Task description:
Copy only the lines of the data below, starting at the line that contains "f.e20.F2000.f09_f09.195.022 (yrs 2-6)." and ending after the line that contains "(442, 442).", changing nothing except the coordinates in the answers, which you should multiply by 1.8 and round to whole numbers with halves rounded up. Leave the pictures out.

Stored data
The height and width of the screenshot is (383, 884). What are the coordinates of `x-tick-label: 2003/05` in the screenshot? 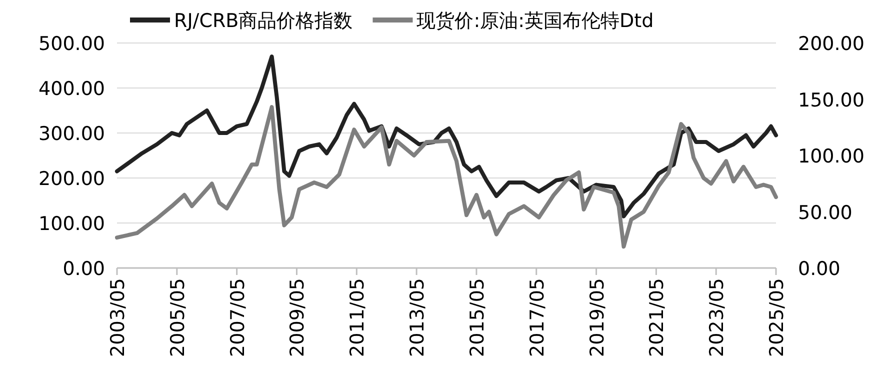 It's located at (118, 318).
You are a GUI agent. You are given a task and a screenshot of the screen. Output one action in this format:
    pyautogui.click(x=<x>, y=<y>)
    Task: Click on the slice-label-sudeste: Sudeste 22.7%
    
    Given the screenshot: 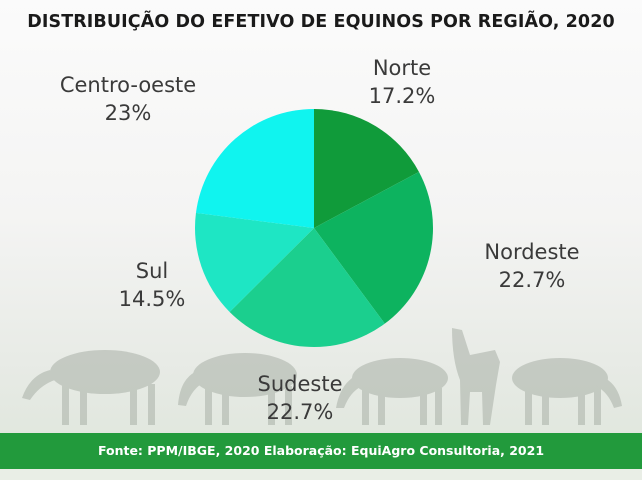 What is the action you would take?
    pyautogui.click(x=300, y=398)
    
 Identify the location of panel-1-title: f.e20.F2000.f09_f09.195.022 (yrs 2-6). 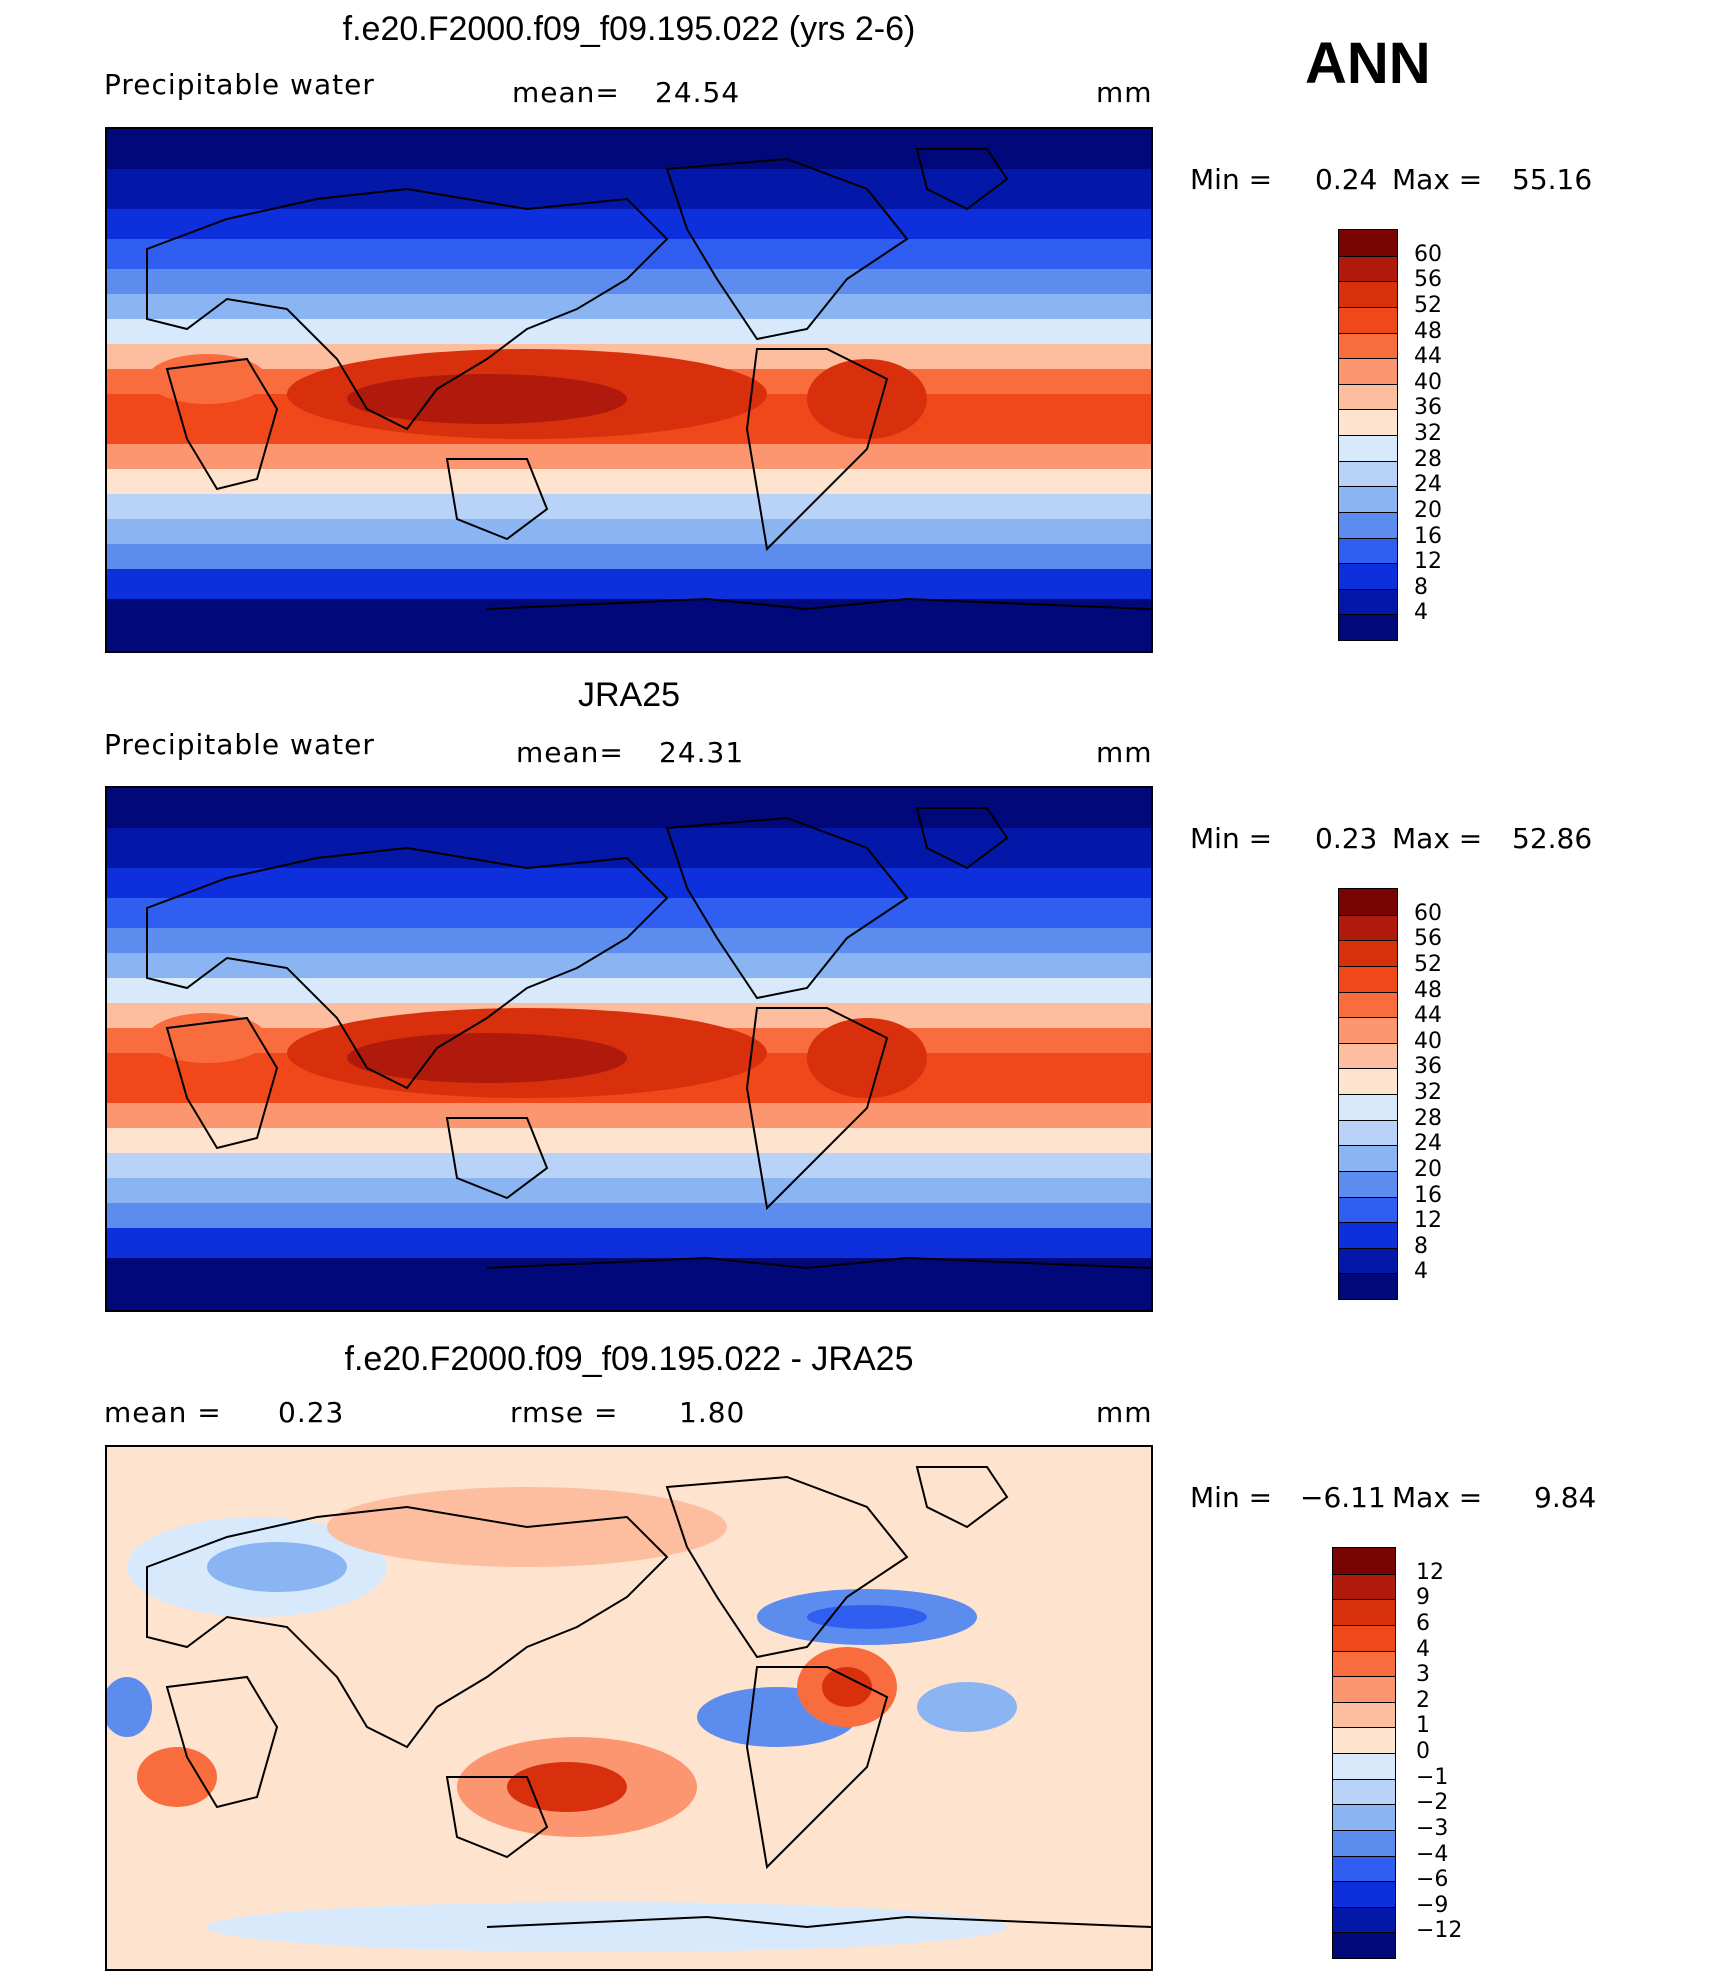
(629, 29).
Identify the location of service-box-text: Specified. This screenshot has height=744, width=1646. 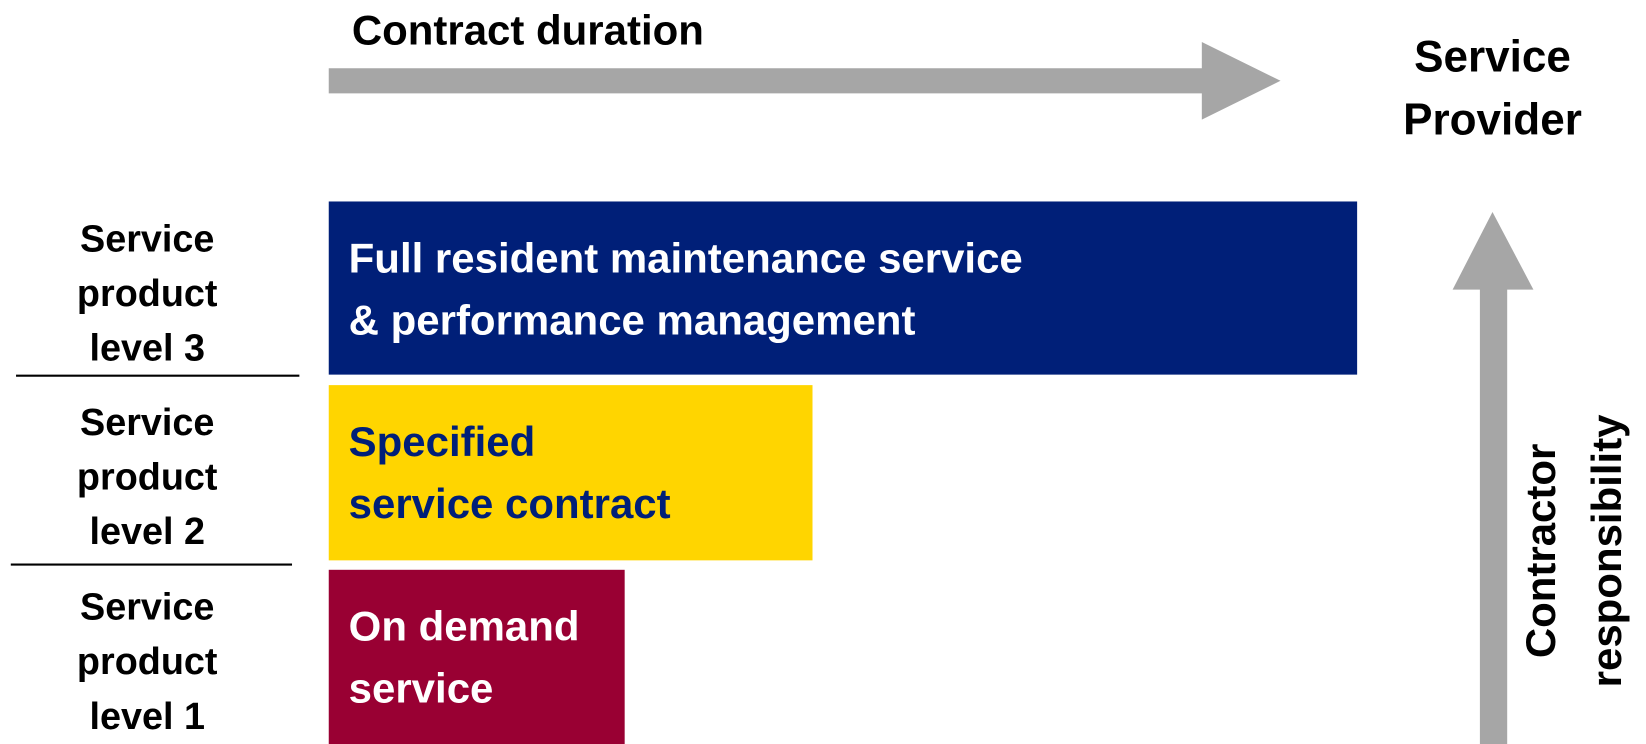
(442, 442).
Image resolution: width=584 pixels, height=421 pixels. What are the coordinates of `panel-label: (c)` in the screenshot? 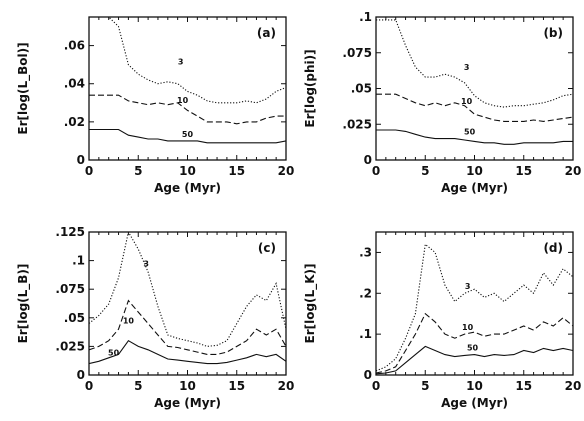 It's located at (267, 248).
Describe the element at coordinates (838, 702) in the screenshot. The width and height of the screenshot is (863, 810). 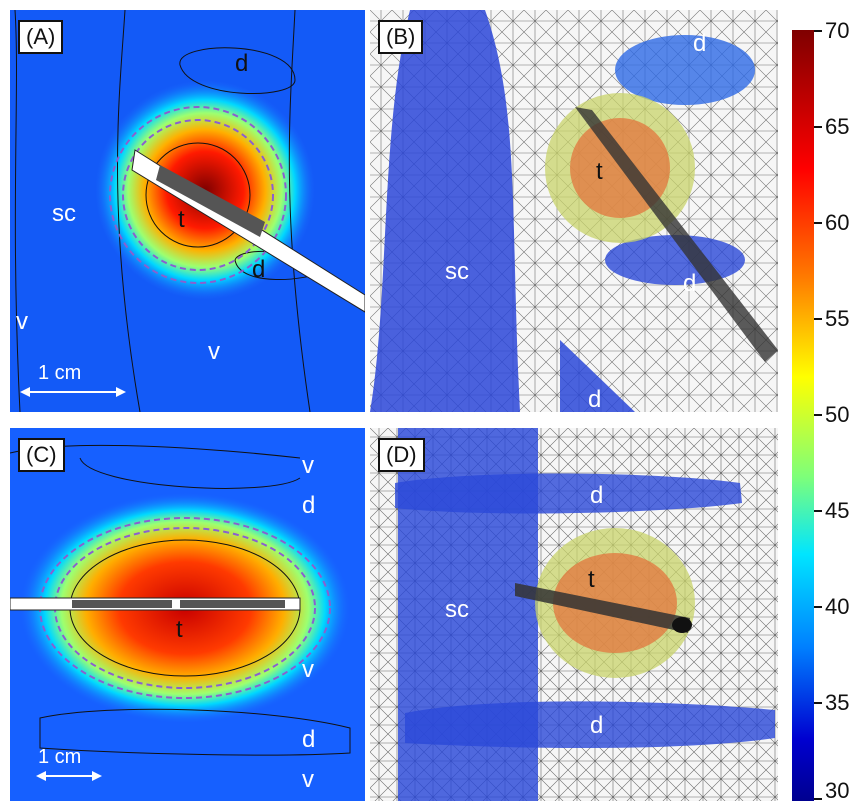
I see `colorbar-tick-label: 35` at that location.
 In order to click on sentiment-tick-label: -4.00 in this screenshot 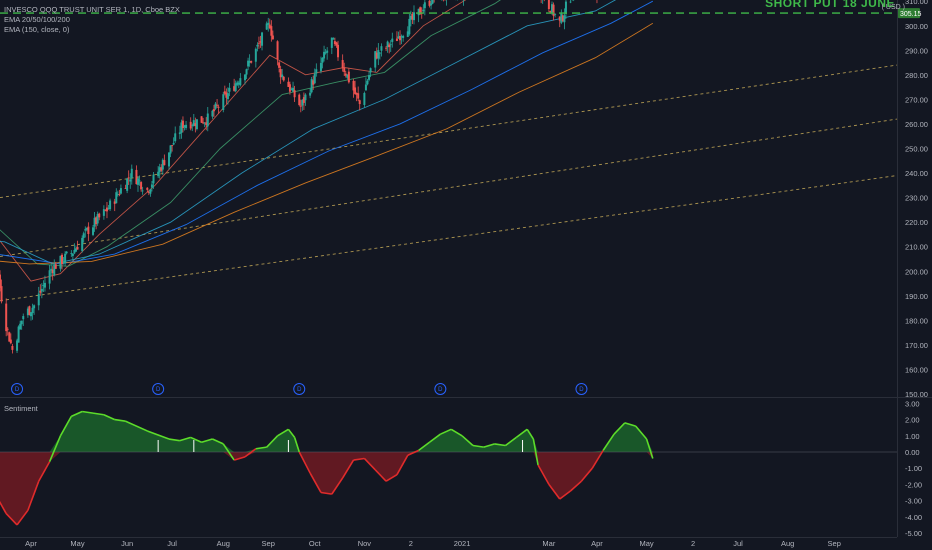, I will do `click(914, 518)`.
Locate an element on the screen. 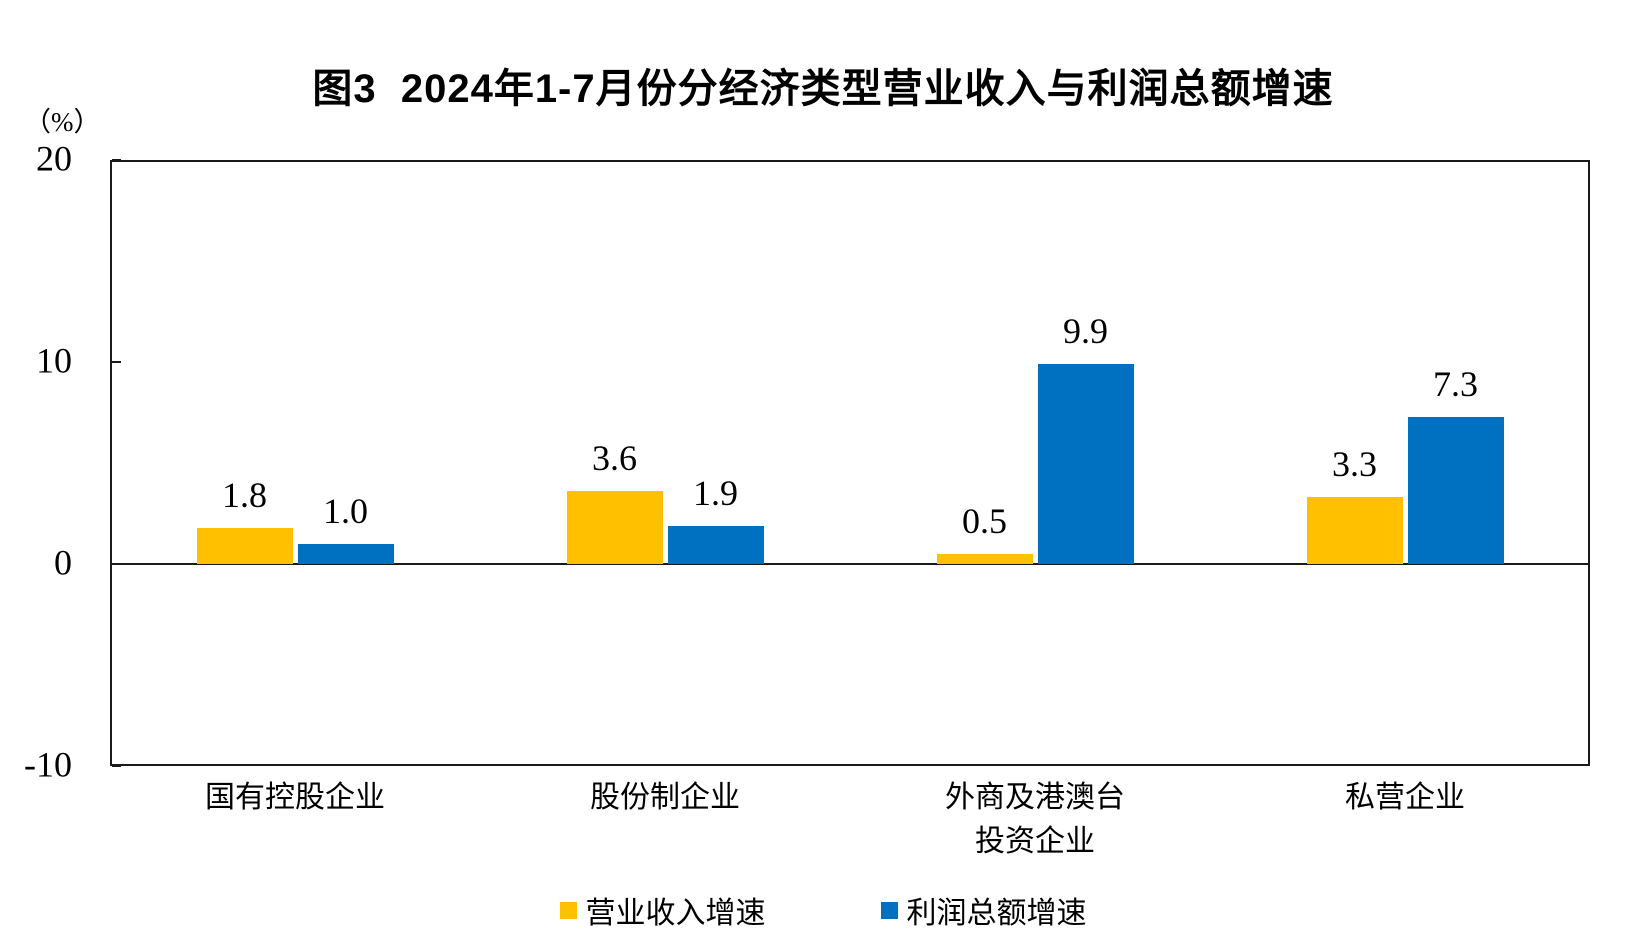  legend: 营业收入增速 利润总额增速 is located at coordinates (823, 910).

Answer to this task:
 Identify the location of panel-1-title: f.e20.F2000.f09_f09.195.022 (yrs 2-6). 
(1132, 52).
Identify the location of service-box-text: Specified. This screenshot has height=744, width=1646. 
(796, 796).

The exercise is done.